I am so incredibly grateful to be given this opportunity to not only improve my book, but also my writing abilities. I intend to work my ass off and push myself further than ever, but I did not get here on my own. 
I have a few people that I want to thank.

Rebecca Sky and Stacey Trombley, I cannot thank you enough for believing in my book. After years of entering contests and years of coming close to winning, but not close enough, this means that much more to me. Thank you for spending your time on little ole me.

Francesca Grandillo, Einat Segal, and Tara (TK) Yeager have been my biggest supporters and motivators.  Without your encouragement and your advice, I’m not sure I would have had the faith in myself to enter Pitch Wars.  Your endless support means the world to me and you deserve ALL of the cookies.

Thank you to Brenda Drake, Heather Cashman, and all of those behind the scenes of Pitch Wars.  The amount of time and effort you put in to this contest is amazing. You and your team are selfless, inspiring, and a blessing in the writing community.

ALL of you kick ass.

So, what now?

I will be attempting to blog about this journey–my struggles, my triumphs, and everything between.  Attempting is the key word here, because my edits, school, and teaching come first. Well, and time with my family of course, but they’re always number one.
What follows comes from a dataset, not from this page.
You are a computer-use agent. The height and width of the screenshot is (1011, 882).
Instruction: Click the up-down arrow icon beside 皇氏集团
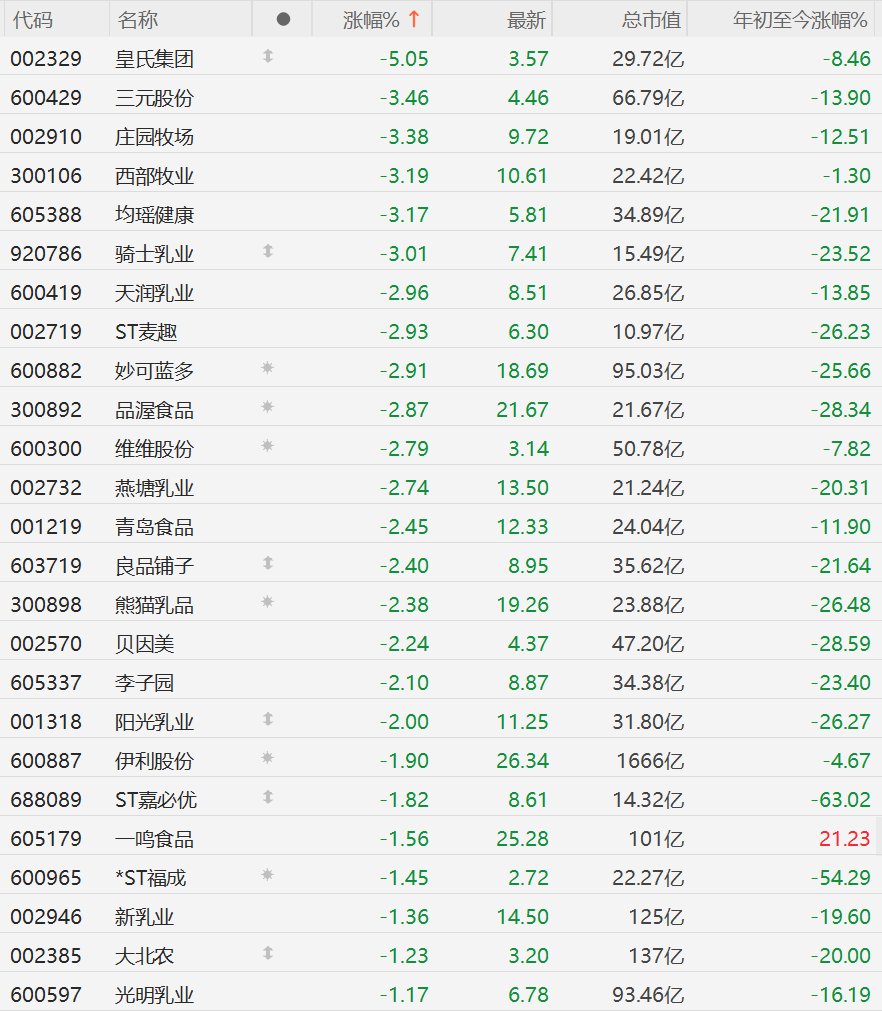tap(268, 57)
To start off, my mentors sent me the most amazing edit letter ever. My strengths and weaknesses became more prevalent to me than ever before, their ideas for new scenes are off-the-charts, and the letter is so organized that breathing became easy again.

After reading their letter, the first thing I did was completely restructure the chapter outline.  New chapters and scene ideas were added, previous chapters were moved around and restructured, and I cannot tell you how satisfied I am already. I feel like I know my characters and story more and I haven’t even started REALLY editing/rewriting/writing/throwing my coffee mug at the wall in frustration.

I’m confident in Team Gingersnaps and what we are going to accomplish these next few months.  Having experienced authors help guide me into making my book better than ever is truly a blessing.

So, come with me on this journey.  You’re in charge of bringing snacks.